Short-Staffed! Lunch with a Friend, Part 2

So we are at lunch, my out-of-town friend and I, and she asks what is happening with this blog. A librarian friend had wondered if it still existed and was I still writing it.  I started to say how tough it's been over the past five months while we've been down a position. And, wise woman that she is, she said "Blog about it!"

I'm not sure I have anything insightful to say about what it's been like. I know so many of my colleagues across the country have been under such extreme duress with positions, funding and hours slashed. Short-staffing affects us and our communities on so many levels.  This is just a personal reflection on what we were able to do and not do (um, this blog) while work-time marched on, minus 40 hours per week in our department.

Everyone in our department shouldered extra responsibilities and desk shifts. They covered for our lost colleague (and me during the lengthy interview process which stretched over holiday closures, vacations and ALA; essay question answering and analysis and final interviews).  Our able desk assistant became uber-Jill of all trades and showed a welcome acumen for all things YS. We cut back on our programming and outreach frequency but developed early literacy initiatives like 1000 Books Before Kindergarten; Early Literacy centers; "Between-Storytime" coupon books and a new summer reading club for birth - 35 month old kids (thank you Naperville (IL) Library for sharing the Rubber Ducky Club with us). We also worked hard to partner with our schools and colleagues including a highly successful collaboration with the high school to bring in an YA author and have a "One Book, One Community" reading program.  These initiatives involved advanced planning but literally ran themselves once developed.

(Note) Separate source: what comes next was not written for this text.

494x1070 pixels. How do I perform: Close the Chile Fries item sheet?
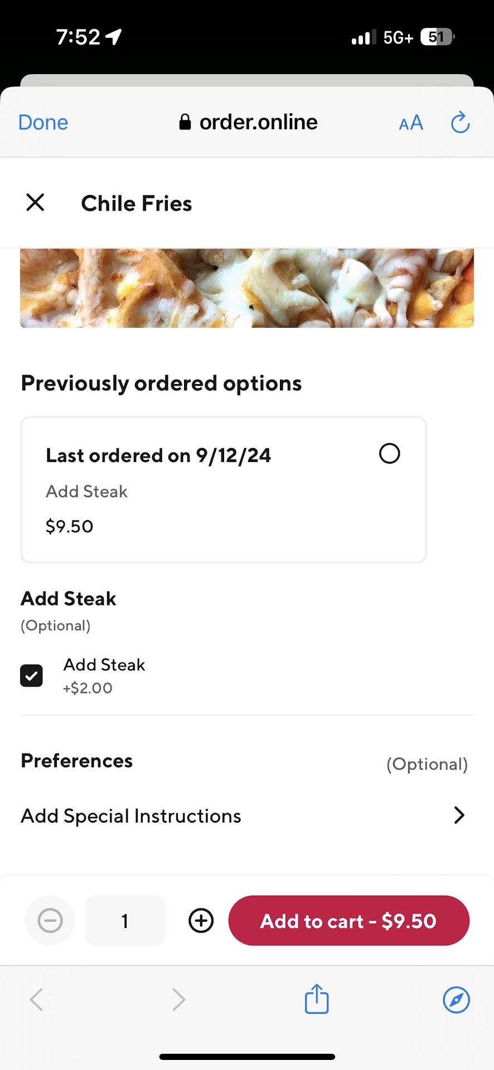pos(35,202)
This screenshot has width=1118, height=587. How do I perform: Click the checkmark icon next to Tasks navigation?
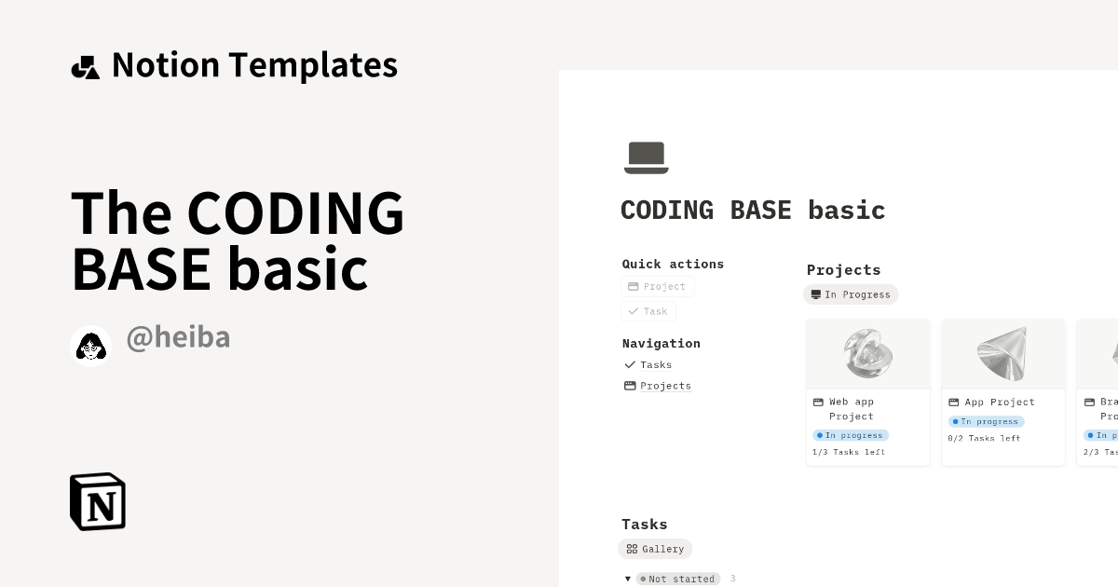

Little things were hard to keep going. We kept up with collection development and weeding but our PR was tough to cover. We field newsletters, Facebook accounts, webpage event updates, info to the schools, handouts and etc. Much of that was on a "way-beyond-deadline-whew-we-made-it" schedule, if it happened at all.  We felt lucky to have fewer programs so our lack of PR fabulousness maybe wasn't noticed. I, for one, got even more rushed and sloppy and 40 hour weeks, crept into 42, 45 and 50 hour weeks just to keep things going. The storytimes I covered weren't as good as I like to have them and though I kept all appointments, I stayed awake nights trying to keep it all in order.

This blog...hah!  Lucky if I got anything in. The hardest thing for me, though, was finding time to work with and support my colleagues.  Time spent with each of them meant time away from deadline-specific work and that was a balance I couldn't find. These are strong, tough people and they brought amazing resilience to the fore during this stressful time.  While we were getting towards the end of our short-staffed period, our much appreciated half-time outreach librarian announced her retirement.   With budget constraints we knew we couldn't fill this position, but the team stepped up again. 

And now, as of six days ago, we have a new full-time team member. She will bring new skills and perspectives into the department. We will re-assess what we can realistically do and move forward to serve our public.  And I wouldn't want to be anywhere else and working with anyone other than the team at my library.   

Image: 'Ivi is crazy -20080804_0233edbw'   http://www.flickr.com/photos/99037763@N00/2805780029

Can You Tell the Difference? Lunch with a Friend, Part 1

Today I had lunch with a dear friend who was on her way across WI (and parts of Minnesota) to pick up her son for spring break.  This friend is someone I got to know many years ago at my former library. As a homeschooling parent, she and her family use and have used multiple libraries and read and studied voraciously. With the collections of many libraries at her fingertips, she is a sophisticated library patron who really knows libraries, literacy and information.  Her engineering background gives her an eye for detail, analysis and the smarts to navigate and assess libraries like no one I've ever worked with outside the world of library staffers.

Its been almost a year and a half since she stopped at our library.  As she waited for me to wrap up a meeting so we could head out to a favorite local eatery, she browsed through the Youth Department. The first thing she remarked on after we hugged is how much the department has changed and how improved it was.  Wow, the stuff that our department has worked so hard on plus collection and content improvement; room rearrangement;  better signage and the whole changed atmosphere is noticeable?!?!?  I beamed! 

She gave me props for the change. But guess what?  I didn't make the difference!  My colleagues are the ones who stepped up to the plate when I asked them to look in new directions and be the agents of change.  They chose the books and materials. They developed new initiatives. They took charge of creating a welcoming as well as well-managed environment. My job was to throw down the gauntlet and encourage and support them in helping the department grow in new ways.

My happiness is in my team and hearing from someone well outside our daily sphere that the changes we are making are having the effect we hoped for.  So much of what we do in our daily work makes very small or incremental changes that we don't always notice.  It's great when someone can bring new eyes to appreciate what has changed - and improved.  That's a difference I think we all can be proud of.